Characterization of phagosome trafficking and identification of PhoP-regulated genes important for survival of Yersinia pestis in macrophages.

The transcriptional activator PhoP is important for survival of Yersinia pestis in macrophage phagosomes. However, the phagosomes inhabited by Y. pestis have not been well characterized, and the mechanism by which PhoP promotes bacterial survival in these vacuoles is not fully understood. Lysosomal tracers, as well as antibodies to late endosomal or lysosomal proteins, were used in conjunction with confocal or electron microscopy to study the trafficking of phagosomes containing phoP(+) or phoP mutant Y. pestis strains or latex beads in J774A.1 macrophages. Phagosomes containing phoP(+) or phoP mutant Y. pestis acquired lysosomal markers to the same degree that phagosomes containing latex beads acquired these markers after 1.5 h of infection, showing that nascent phagosomes containing Y. pestis fuse with lysosomes irrespective of the phoP genotype.
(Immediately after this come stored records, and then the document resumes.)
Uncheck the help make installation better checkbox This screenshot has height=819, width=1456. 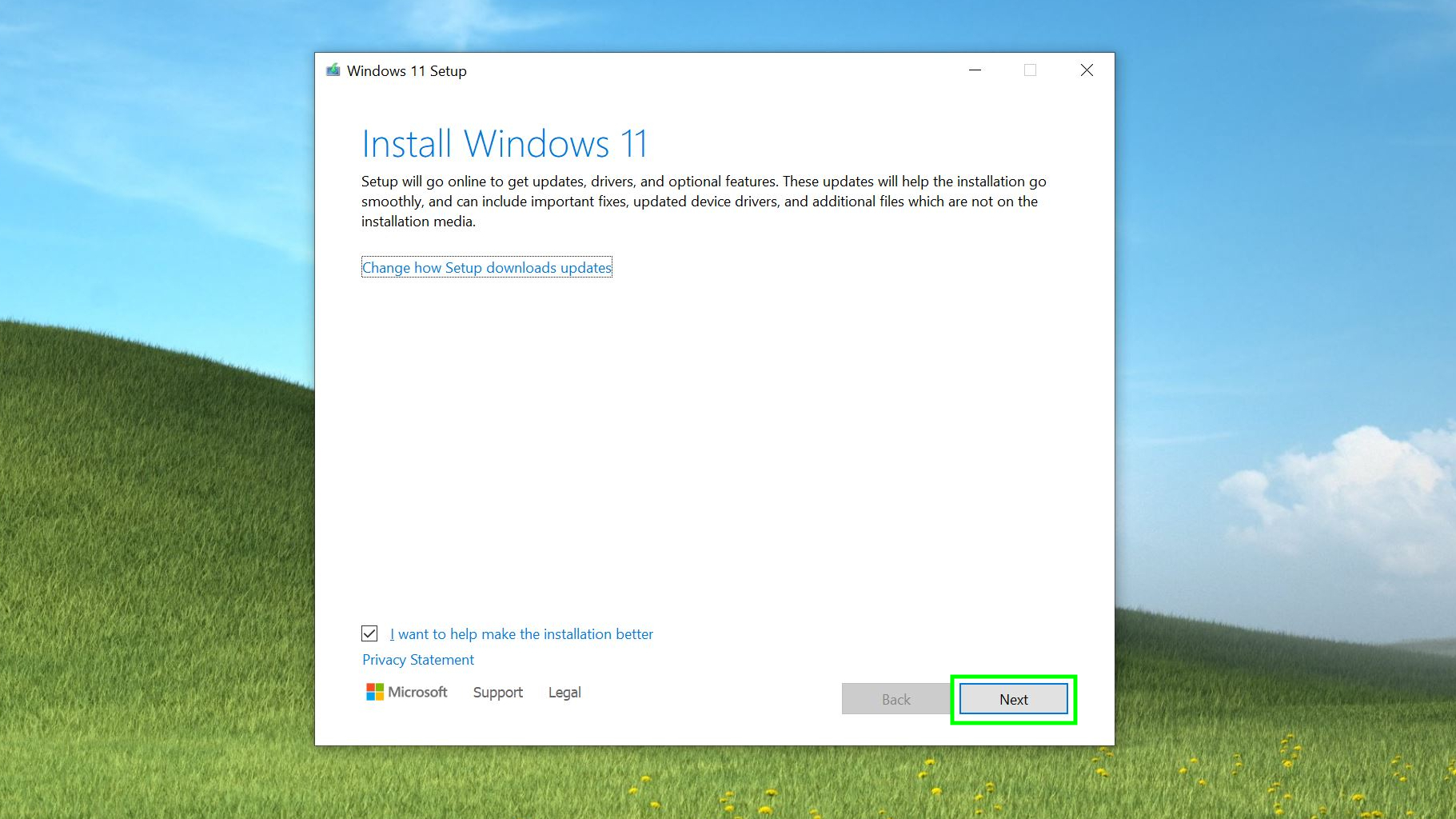369,633
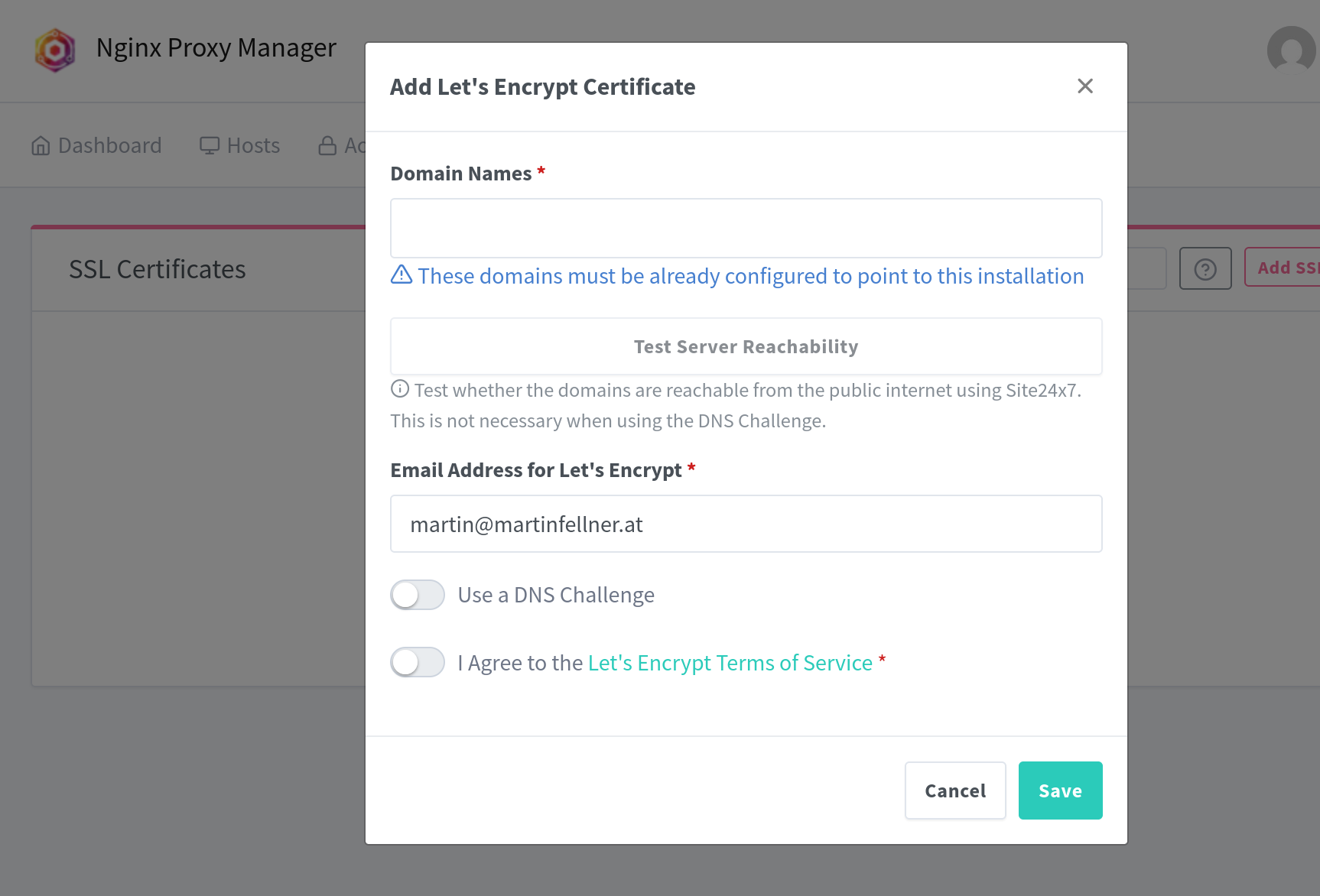1320x896 pixels.
Task: Open the Dashboard menu item
Action: pos(109,145)
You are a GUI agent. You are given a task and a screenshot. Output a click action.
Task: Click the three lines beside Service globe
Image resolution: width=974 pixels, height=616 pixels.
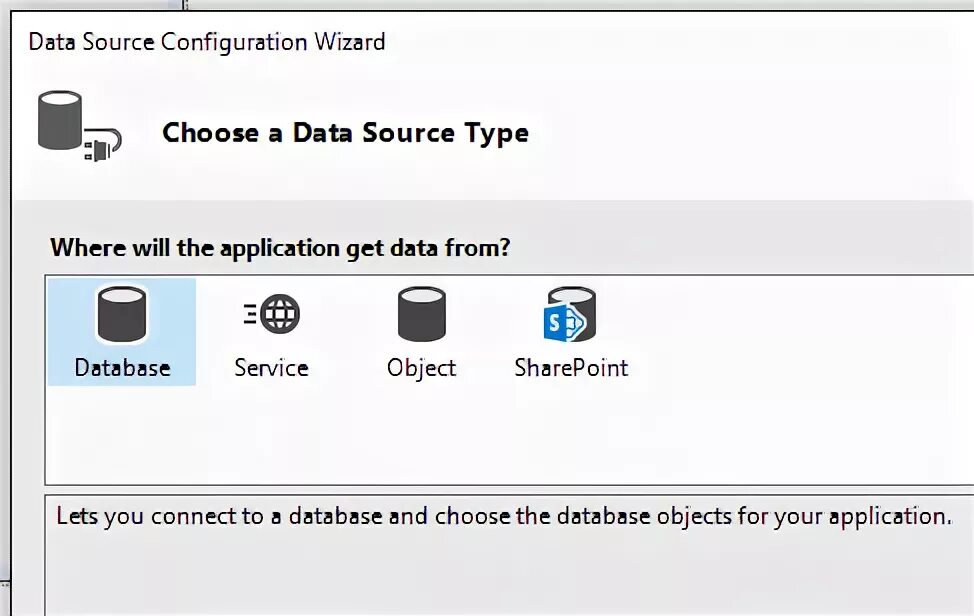tap(250, 314)
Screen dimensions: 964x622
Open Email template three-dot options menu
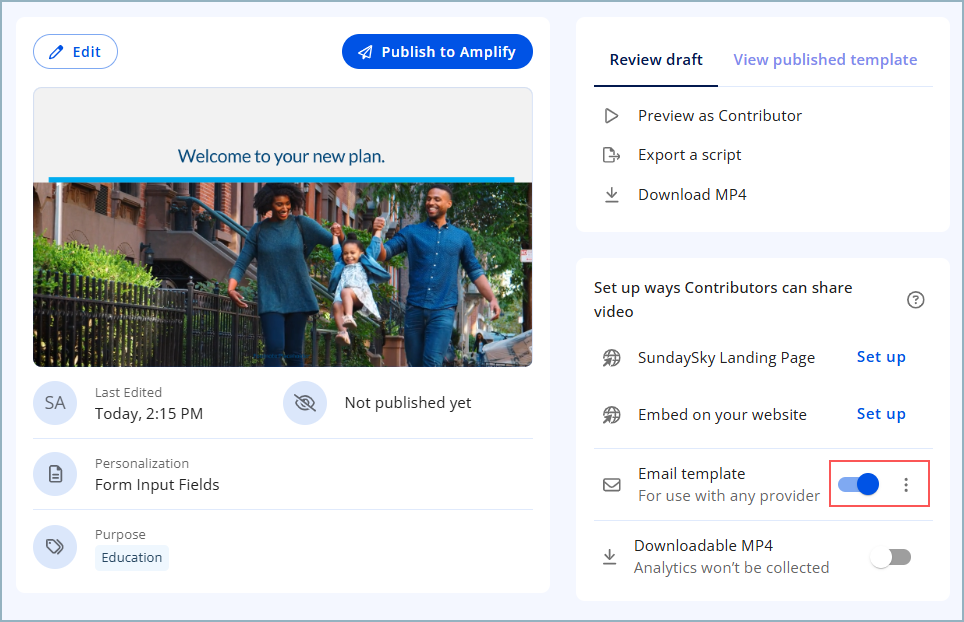click(x=906, y=485)

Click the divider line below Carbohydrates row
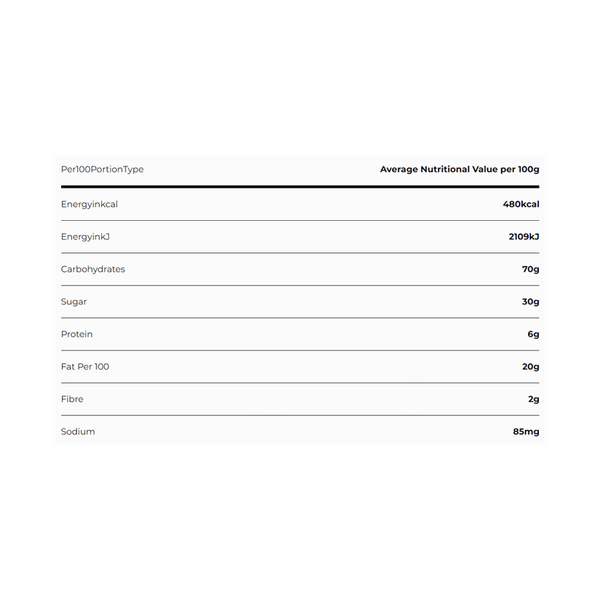click(x=300, y=285)
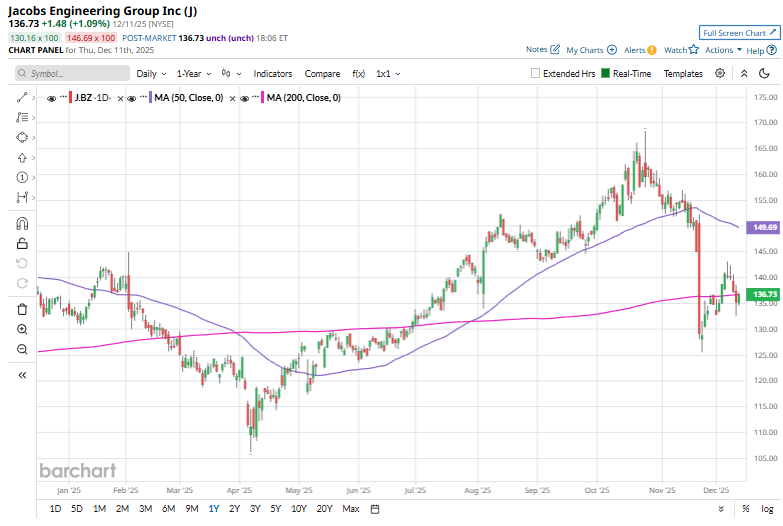Screen dimensions: 783x526
Task: Open the calendar date range picker
Action: 374,509
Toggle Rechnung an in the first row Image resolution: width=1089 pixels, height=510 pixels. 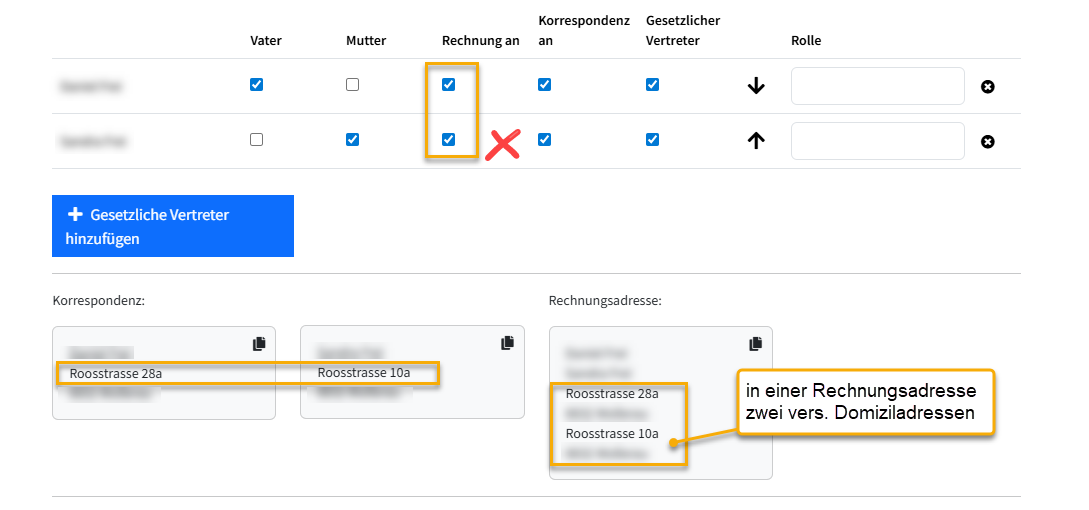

Similar results were obtained when phagosomes containing viable or dead phoP(+) Y. pestis cells or beads were analyzed at 8 h postinfection, indicating that the Y. pestis vacuole does not become secluded from the lysosomal compartment. However, only viable phoP(+) bacteria induced the formation of spacious phagosomes at 8 h postinfection, suggesting that Y. pestis can actively direct the expansion of its vacuole. PhoP-regulated genes that are important for survival of Y. pestis in phagosomes were identified by Tn5-lacZ mutagenesis and oligonucleotide microarray analysis. Three such genes were identified, and the products of these genes are predicted to promote resistance to antimicrobial peptides (ugd and pmrK) or low-Mg(2+) conditions (mgtC) found in phagosomes. Viable count assays carried out with Y. pestis ugd, mgtC, and ugd mgtC mutants revealed that the products of ugd and mgtC function independently to promote early survival of Y. pestis in macrophage phagosomes.